Loop-aware spilling ("Register Spilling and Live-Range Splitting for SSA-Form Programs"; Braun, Hack; 2009)
This applies Belady's-Algorithm to each basic block and connects them with fixup code, where needed. Belady's-Algorithm was originally intended for page caches, where it is used to evict the page with the furthest use to make room for a new one. Similarly, we use the next-use-distance to spill values whose next-use is furthest in the future, as we need to make room for new values. Loop handling is specialized: Try to keep as many values as possible in registers, that are used in the loop. Only keep values that are live-through (but not used inside), if they won't have to be spilled (bc. register pressure would be too high). This will work to place as many spills/reloads outside of the loop as possible.
Register assignment & coalescing ("Preference-Guided Register Assignment"; Braun, Mallon, Hack; 2010)
Compute register preferences for all LRs. Then perform register assignment "trace-wise". Blocks are sorted by their cumulative (statically estimated) execution frequency. We try to find a path from the "bottom" (reverse-RPO) to the start/already assigned block, which maximizes execution frequency. I.e., we try to color more frequently executed paths through the program first. Mismatches between traces have to be rectified with shuffle code.
This somewhat assumes that spills (memory-access) are expensive and moves/swaps are cheap. This is also the only part, that may introduce additional spills after the spilling phase, if there are no free registers and regs can't be swapped (the impact of this is very architecture dependent, e.g., x86 has XCHG, so we can always swap GPRs without needing additional regs).
Outcome & Risks
I hope that my prototype can beat the current allocators, or at least come very close, as the first iteration won't be very optimized. In an ideal scenario, this could become the foundation for register allocation and we could also have an SSA-based linear scan allocator, so we can reduce some of the code duplication.
Of course, the current linear scan allocator is well tuned, and it's not clear whether or when a new allocator will beat it an by how much - I'm aware that it's not worth the hassle if it's faster by 0.5%. Compile times are also always an issue. I have chosen the approach without IG for speed, but there are still lots of steps involved. The first version won't be optimized at all, so speed is not clear. Furthermore, I'm using some expensive bits of NCG, e.g., static exec. freq. estimation and loop analysis. Those are performed later for block layout optimization and it would be better to reuse those results.

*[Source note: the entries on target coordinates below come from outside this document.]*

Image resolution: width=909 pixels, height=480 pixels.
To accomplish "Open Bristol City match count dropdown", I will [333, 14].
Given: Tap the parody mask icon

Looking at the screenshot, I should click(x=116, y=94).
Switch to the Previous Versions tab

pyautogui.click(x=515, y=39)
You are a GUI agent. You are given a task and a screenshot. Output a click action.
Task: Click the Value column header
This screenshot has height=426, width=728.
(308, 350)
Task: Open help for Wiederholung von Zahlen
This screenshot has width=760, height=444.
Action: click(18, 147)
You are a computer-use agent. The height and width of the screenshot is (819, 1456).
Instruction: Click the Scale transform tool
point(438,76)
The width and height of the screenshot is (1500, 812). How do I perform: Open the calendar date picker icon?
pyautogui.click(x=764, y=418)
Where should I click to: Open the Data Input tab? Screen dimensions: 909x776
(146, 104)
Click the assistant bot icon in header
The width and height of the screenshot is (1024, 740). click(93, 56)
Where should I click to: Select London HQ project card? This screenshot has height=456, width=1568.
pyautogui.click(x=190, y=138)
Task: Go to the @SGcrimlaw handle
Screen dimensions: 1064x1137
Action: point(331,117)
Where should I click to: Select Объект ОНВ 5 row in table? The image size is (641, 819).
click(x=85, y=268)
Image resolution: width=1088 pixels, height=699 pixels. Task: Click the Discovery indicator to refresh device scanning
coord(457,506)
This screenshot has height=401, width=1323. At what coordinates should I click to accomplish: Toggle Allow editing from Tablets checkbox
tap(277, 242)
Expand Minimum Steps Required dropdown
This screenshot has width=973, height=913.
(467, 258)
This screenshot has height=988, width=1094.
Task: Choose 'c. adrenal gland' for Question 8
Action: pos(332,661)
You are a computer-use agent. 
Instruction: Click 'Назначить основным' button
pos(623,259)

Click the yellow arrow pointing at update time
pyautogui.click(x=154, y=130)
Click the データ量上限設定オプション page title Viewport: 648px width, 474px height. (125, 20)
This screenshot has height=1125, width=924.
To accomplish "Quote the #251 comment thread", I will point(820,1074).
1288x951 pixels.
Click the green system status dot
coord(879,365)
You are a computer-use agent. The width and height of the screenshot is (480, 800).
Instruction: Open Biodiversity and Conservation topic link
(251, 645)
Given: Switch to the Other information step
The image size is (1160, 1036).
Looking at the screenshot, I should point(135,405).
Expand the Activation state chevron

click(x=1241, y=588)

I'm also making heavy use of the CFG, which is currently only available for x86_64!
Either way, it's a great learning experience and at worst it might yield some insights on how to improve current register allocation. E.g., SSA-transformation can be used for renumbering, which is needed for any approach which splits LRs (that includes spilling them only partially). Or a Belady-based pre-spill-pass is possible (and according to literature done in some compilers).